- _DATA TO USE_
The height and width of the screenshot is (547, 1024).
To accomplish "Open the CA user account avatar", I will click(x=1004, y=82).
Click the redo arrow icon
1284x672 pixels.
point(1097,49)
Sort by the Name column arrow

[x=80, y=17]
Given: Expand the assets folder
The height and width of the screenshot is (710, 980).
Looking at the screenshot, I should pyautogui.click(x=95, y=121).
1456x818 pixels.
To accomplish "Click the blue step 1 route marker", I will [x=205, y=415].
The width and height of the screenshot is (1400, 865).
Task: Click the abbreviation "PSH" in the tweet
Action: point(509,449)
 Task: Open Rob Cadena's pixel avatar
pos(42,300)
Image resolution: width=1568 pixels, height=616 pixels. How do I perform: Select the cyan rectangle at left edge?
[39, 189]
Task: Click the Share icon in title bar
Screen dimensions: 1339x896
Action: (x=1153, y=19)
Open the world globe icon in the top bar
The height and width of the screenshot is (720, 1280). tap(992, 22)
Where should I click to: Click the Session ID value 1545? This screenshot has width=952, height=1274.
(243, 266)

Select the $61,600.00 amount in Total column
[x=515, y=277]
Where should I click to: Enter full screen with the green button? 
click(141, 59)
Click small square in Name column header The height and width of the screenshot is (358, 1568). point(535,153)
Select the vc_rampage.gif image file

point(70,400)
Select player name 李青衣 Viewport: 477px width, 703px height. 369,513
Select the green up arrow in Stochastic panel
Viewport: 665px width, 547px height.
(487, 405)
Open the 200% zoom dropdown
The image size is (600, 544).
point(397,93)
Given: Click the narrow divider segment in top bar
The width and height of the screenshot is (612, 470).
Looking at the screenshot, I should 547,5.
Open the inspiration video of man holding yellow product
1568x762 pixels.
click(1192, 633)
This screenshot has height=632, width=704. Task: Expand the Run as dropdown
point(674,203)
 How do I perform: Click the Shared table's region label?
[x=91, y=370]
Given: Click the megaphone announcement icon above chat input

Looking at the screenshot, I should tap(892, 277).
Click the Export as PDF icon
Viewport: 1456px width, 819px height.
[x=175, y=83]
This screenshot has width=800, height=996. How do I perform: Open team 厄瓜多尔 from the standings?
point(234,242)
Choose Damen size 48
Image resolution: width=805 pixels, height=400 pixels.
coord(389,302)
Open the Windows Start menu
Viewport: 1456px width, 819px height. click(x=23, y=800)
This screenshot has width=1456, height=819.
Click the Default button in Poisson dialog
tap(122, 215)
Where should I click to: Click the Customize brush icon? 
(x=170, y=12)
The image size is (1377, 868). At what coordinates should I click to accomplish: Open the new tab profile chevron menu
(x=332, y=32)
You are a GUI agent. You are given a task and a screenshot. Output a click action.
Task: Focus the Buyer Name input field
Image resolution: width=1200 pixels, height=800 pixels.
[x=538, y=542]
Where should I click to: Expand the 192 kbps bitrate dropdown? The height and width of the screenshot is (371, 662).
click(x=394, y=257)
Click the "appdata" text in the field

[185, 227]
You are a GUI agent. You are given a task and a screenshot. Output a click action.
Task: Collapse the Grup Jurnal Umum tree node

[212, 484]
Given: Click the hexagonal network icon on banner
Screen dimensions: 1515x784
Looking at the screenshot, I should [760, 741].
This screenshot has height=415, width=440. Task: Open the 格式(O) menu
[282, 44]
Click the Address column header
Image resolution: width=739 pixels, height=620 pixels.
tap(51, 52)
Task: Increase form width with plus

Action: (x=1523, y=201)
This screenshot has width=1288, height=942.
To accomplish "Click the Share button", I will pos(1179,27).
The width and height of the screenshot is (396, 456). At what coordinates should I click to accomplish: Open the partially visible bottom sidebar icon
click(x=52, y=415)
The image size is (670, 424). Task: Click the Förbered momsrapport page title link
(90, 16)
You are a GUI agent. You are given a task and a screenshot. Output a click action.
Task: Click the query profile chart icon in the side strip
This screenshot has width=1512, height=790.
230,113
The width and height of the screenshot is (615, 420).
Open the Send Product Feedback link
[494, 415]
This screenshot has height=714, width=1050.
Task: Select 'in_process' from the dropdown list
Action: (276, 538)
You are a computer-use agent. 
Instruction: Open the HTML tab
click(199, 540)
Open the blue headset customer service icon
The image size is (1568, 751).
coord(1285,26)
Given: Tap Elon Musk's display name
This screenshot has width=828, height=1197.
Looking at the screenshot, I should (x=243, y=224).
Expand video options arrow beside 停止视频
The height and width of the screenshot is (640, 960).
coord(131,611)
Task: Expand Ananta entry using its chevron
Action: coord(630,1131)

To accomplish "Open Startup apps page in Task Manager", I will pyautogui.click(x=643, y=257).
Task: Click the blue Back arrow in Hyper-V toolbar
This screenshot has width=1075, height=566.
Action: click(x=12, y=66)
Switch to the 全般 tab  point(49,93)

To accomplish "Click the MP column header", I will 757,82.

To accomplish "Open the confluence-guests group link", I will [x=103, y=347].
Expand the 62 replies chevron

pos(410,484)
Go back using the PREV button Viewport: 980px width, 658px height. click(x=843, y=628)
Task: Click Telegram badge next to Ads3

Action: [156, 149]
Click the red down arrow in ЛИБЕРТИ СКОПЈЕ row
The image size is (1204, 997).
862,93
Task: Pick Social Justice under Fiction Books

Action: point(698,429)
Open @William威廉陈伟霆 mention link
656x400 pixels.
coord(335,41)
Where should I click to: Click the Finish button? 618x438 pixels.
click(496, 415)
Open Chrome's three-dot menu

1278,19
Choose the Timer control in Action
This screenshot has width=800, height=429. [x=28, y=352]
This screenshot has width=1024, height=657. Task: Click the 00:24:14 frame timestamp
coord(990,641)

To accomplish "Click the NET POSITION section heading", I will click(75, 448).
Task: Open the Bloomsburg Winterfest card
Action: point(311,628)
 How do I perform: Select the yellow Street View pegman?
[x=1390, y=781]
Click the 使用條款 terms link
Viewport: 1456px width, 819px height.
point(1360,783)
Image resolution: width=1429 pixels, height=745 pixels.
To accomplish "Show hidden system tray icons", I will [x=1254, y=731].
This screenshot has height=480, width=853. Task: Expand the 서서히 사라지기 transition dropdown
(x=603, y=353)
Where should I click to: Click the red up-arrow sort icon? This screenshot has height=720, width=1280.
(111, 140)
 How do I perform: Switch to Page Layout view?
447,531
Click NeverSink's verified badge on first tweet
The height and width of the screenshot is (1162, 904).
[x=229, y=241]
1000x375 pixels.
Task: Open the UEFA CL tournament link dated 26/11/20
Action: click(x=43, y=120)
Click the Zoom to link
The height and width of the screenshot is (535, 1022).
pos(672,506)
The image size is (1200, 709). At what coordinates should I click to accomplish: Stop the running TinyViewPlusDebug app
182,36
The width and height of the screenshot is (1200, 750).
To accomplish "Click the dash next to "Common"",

- _TASK DIRECTIONS_
Copy out the rows from the line containing "Open Chrome's three-dot menu" through the line containing "Action: point(311,628)", inclusive, keeping every character unchanged.

- _EXERCISE RESPONSE_
Open Chrome's three-dot menu

1278,19
Choose the Timer control in Action
This screenshot has width=800, height=429. [x=28, y=352]
This screenshot has width=1024, height=657. Task: Click the 00:24:14 frame timestamp
coord(990,641)

To accomplish "Click the NET POSITION section heading", I will click(75, 448).
Task: Open the Bloomsburg Winterfest card
Action: point(311,628)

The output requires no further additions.